_Input data_:
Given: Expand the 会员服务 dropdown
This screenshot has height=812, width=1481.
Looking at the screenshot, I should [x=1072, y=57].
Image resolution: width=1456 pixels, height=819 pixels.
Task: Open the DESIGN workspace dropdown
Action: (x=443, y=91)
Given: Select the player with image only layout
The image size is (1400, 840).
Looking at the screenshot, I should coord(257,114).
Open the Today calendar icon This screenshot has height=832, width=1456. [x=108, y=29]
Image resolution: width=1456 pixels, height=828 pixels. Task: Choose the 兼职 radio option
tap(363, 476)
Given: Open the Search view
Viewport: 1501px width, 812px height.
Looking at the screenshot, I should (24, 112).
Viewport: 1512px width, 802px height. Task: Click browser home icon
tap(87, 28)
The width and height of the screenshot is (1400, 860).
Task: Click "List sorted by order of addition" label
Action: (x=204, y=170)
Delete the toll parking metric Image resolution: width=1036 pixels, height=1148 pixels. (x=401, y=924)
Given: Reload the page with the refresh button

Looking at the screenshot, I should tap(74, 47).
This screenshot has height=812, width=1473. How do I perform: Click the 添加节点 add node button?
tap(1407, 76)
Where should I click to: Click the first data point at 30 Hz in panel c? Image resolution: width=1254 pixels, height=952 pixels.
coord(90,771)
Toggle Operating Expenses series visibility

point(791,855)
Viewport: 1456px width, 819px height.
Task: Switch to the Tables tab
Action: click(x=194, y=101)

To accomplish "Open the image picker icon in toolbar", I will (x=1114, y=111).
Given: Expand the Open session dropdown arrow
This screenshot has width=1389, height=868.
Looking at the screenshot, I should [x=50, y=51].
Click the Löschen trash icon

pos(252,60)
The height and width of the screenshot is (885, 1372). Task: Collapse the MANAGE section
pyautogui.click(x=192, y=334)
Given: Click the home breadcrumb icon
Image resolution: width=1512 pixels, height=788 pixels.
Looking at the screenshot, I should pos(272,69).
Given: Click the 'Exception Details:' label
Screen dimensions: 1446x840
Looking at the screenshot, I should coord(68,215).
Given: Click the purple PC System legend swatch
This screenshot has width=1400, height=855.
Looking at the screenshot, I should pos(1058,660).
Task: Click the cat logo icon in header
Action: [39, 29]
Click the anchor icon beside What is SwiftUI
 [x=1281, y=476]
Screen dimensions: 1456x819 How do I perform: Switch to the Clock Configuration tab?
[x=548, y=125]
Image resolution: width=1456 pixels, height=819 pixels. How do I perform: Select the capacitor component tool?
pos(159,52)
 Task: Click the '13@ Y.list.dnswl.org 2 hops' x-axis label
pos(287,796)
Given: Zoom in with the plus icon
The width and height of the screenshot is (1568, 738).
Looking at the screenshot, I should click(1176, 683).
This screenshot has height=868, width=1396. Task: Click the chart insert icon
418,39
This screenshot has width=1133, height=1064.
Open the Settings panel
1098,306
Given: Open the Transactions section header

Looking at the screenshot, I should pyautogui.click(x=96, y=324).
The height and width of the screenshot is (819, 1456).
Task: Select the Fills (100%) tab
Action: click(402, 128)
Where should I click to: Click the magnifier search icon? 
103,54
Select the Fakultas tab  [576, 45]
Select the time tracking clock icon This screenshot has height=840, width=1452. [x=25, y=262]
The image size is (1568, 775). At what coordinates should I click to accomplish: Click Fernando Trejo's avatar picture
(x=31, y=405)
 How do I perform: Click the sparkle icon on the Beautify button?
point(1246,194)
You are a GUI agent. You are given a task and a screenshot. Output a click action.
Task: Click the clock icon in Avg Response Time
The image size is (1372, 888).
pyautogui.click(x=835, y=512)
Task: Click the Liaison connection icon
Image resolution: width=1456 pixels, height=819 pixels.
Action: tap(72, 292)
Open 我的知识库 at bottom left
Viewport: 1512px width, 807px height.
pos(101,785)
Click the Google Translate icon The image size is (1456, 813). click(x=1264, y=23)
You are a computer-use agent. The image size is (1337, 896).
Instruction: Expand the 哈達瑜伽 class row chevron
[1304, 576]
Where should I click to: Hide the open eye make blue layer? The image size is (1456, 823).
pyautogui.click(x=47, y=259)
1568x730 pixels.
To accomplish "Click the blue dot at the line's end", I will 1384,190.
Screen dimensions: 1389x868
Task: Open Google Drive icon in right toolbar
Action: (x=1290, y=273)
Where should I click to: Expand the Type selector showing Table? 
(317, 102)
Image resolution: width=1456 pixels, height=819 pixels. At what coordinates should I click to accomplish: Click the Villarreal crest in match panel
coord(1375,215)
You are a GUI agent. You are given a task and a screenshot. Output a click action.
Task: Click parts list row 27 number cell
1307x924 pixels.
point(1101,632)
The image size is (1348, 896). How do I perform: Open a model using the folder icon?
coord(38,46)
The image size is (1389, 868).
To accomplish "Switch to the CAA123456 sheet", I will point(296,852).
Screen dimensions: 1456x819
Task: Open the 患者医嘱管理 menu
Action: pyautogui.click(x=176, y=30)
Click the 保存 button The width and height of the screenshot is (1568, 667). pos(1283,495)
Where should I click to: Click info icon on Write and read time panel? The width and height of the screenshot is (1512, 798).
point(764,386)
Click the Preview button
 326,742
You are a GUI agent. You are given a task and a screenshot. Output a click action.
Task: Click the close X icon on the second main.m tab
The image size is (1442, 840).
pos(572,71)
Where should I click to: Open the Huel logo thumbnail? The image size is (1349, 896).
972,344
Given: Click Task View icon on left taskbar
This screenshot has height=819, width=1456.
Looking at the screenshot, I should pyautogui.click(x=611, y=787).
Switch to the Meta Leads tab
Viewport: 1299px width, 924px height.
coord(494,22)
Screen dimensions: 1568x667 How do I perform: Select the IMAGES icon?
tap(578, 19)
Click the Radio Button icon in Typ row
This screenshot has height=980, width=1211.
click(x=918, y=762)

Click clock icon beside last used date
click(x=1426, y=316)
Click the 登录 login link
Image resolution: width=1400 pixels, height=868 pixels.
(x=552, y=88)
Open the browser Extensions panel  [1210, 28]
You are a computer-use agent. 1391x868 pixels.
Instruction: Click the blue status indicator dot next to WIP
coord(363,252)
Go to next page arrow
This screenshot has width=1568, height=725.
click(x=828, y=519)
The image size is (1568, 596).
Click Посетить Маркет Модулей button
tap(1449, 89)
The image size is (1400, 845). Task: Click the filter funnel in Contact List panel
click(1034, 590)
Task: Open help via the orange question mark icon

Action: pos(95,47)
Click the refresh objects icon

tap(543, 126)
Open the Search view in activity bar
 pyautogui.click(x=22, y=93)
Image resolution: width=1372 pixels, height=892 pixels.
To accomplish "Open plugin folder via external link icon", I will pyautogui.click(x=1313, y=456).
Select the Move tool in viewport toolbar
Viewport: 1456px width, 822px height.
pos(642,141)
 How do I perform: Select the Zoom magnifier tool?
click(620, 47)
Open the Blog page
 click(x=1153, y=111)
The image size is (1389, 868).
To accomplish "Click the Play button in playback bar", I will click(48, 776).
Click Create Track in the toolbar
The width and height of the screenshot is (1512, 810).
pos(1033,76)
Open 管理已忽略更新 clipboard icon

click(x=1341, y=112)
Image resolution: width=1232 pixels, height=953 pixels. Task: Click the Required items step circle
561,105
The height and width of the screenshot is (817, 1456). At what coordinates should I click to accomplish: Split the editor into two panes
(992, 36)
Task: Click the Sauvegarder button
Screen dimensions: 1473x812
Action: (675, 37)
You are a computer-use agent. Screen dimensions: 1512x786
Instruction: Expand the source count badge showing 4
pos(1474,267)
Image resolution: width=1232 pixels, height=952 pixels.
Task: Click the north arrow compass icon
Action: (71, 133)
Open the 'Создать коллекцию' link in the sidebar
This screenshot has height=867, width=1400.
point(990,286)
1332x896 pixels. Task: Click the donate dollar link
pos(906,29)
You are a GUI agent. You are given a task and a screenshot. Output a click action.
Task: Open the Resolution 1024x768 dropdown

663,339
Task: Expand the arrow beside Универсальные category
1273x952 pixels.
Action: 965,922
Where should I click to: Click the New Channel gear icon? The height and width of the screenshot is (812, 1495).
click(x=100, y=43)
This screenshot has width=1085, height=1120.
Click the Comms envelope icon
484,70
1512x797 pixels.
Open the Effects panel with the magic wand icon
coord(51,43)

_Work to be completed_:
Everything in the material above from the line that has "Click clock icon beside last used date" through the line that has "You are a computer-use agent. 1391x868" must be duplicated exactly, with no other lines given.

_Solution to this problem_:
Click clock icon beside last used date
click(x=1426, y=316)
Click the 登录 login link
Image resolution: width=1400 pixels, height=868 pixels.
(x=552, y=88)
Open the browser Extensions panel  [1210, 28]
You are a computer-use agent. 1391x868 pixels.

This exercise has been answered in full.